C’est dans ce contexte économique incertain que le nouveau gouvernement formé par Michel Barnier devra s’atteler dans l’urgence au budget 20251. Un exercice à haut risque vu l’état des finances du pays. Selon les dernières annonces gouvernementales, le déficit pourrait atteindre 5,6 % en 2024 (alors que notre engagement européen est de 3 % au maximum), et la dette 112 % du PIB (l’engagement européen implique 60 %). L’ampleur du dérapage a surpris tout le monde, y compris les fonctionnaires de Bercy. Les marges de manœuvre s’avèrent donc très limitées.

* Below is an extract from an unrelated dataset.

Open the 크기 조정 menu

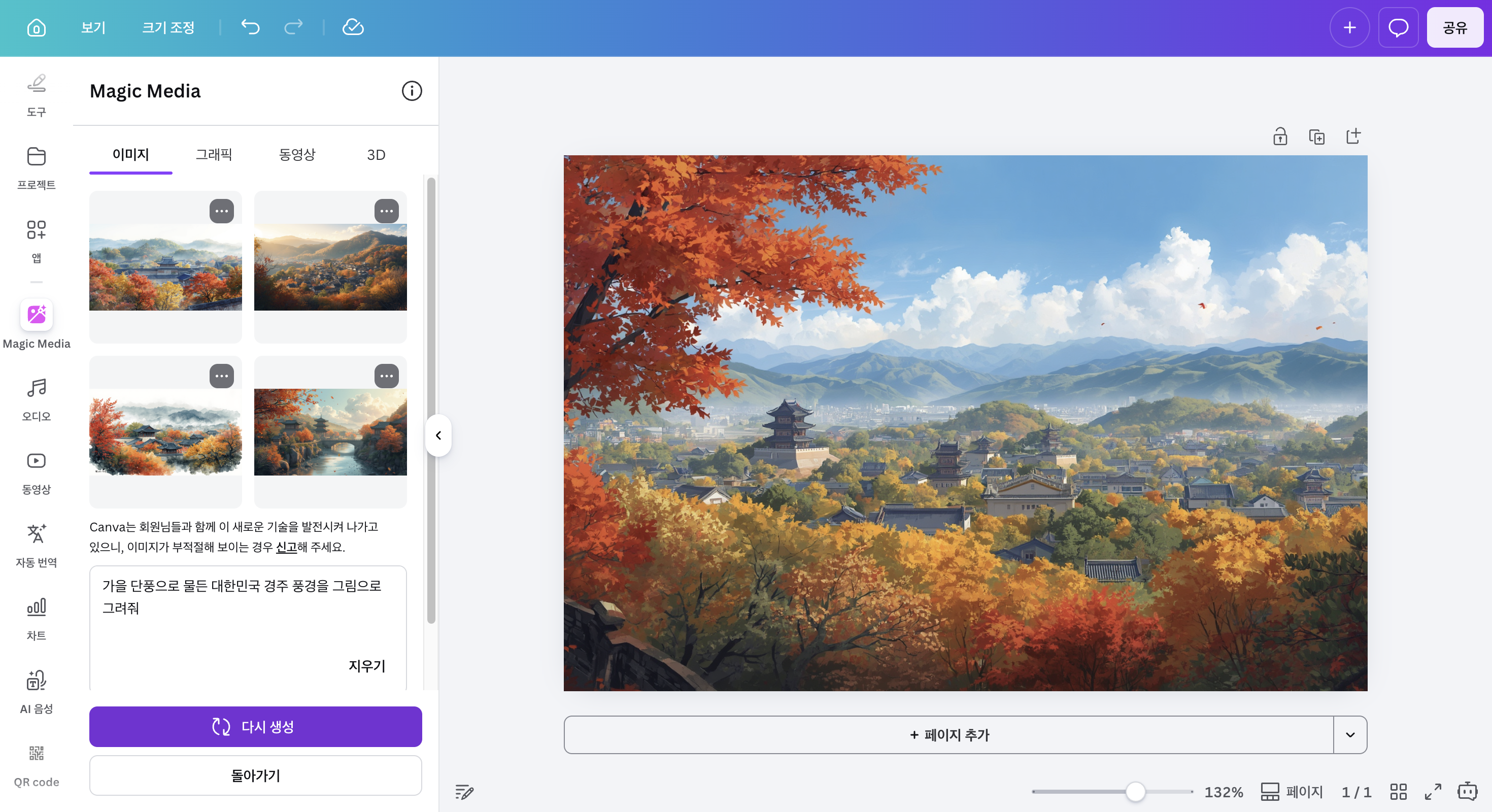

Selon l’économiste Michaël Zemmour, la solution passe aujourd’hui par l’augmentation des recettes : « Depuis 2017, la stratégie de l’exécutif a été de baisser fortement les recettes publiques pour créer de la croissance. Or cette politique de l’offre a conduit à creuser les déficits et n’a pas eu les effets attendus sur l’économie. » Afin de pouvoir soutenir l’activité dans les prochains mois, il appelle à un changement de logiciel. « Nous sommes de plus en plus nombreux à insister sur ce point. Même au sein des partis politiques du centre et de la droite, des voix s’élèvent pour réclamer de nouvelles recettes car nous n’avons plus les moyens de dépenser à crédit. »
Plusieurs pistes sont aujourd’hui sur la table en vue d’augmenter les ressources publiques : taxation des très hauts patrimoines, c’est-à-dire le retour d’une forme d’impôt sur la fortune, remise en question de différentes niches fiscales (exonérations de cotisations sur les salaires, crédit impôt recherche, etc.) ou encore réforme de l’impôt sur le revenu. « Si le gouvernement décide de réduire les déficits sans se donner de nouvelles ressources, l’économie française risque de ralentir très fortement. Autrement dit, une politique de rigueur risque d’ajouter de la crise à une situation qui n’est déjà pas très bonne. »
La conditionnalité des aides
Selon la CFDT, cette période compliquée sur le plan économique justifie que l’on avance sur le dossier de la conditionnalité des aides aux entreprises. Il ne s’agit pas de les supprimer de manière aveugle mais d’exiger des contreparties supportées par les entreprises en matière de politique salariale, de qualité de l’emploi ou d’investissements dans la transition écologique. « Augmenter les salaires, et surtout les petits salaires, a un effet immédiat sur la croissance, explique Paul Busi. Or il y a aujourd’hui des secteurs qui ont augmenté fortement leurs marges et peuvent faire cet effort sans se mettre en difficulté. »
Autre piste privilégiée par la CFDT : relancer les négociations de branche, que ce soit en matière de salaires ou de classifications. « Le patronat doit enfin se décider à jouer le jeu de la négociation comme il s’y était engagé – par exemple dans le cadre de l’accord sur le partage de la valeur ajoutée, s’agace le secrétaire national Luc Mathieu en constatant le peu d’entrain des branches professionnelles à engager de vraies discussions. Quand il y a moins d’argent public disponible pour soutenir l’activité, il faut être d’autant plus exigeant avec l’argent que l’on flèche vers les entreprises. » De nouvelles recettes permettraient par ailleurs d’aborder la question de la fonction publique sous un autre angle et d’éviter que les agents fassent à nouveau les frais d’une politique de rigueur.
À l’heure où nous écrivons ces lignes, le Premier ministre n’a pas encore fait connaître ses intentions, et l’on ne connaît pas encore l’identité des membres de son gouvernement. La CFDT espère que la crise politique pourra être surmontée, au moins momentanément, afin que ces enjeux économiques fondamentaux puissent être posés et discutés sereinement lors des futurs débats budgétaires.